**Task goal**
Records follow. Copy every line with "will".

**Given data**
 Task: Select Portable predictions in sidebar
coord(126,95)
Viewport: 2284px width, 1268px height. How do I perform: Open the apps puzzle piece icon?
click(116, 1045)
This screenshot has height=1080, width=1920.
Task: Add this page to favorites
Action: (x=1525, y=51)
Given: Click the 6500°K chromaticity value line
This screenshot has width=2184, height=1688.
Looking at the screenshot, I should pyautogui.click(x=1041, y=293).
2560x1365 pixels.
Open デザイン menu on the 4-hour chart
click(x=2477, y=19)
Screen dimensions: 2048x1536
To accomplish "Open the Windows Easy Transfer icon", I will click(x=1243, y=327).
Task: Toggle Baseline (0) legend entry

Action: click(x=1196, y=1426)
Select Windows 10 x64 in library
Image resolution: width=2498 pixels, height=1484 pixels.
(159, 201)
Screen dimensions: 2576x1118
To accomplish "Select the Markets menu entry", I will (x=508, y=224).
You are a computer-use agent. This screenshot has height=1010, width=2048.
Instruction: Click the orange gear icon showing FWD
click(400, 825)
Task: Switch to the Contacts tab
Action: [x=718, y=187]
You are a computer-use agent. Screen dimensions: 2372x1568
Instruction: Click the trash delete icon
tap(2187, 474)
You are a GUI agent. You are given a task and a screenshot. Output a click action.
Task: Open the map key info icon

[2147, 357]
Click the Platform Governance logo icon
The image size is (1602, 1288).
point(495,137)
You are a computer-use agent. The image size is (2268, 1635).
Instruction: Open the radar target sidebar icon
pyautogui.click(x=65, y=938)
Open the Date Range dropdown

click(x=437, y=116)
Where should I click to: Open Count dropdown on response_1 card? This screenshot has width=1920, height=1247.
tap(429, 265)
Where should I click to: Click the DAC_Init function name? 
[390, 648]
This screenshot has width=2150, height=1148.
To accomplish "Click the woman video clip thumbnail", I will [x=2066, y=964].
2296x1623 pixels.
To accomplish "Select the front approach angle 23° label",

**Output for this exercise**
To accomplish "Open the Windows Easy Transfer icon", I will click(x=1243, y=327).
To accomplish "Select the Markets menu entry", I will (x=508, y=224).
To accomplish "Click the woman video clip thumbnail", I will [x=2066, y=964].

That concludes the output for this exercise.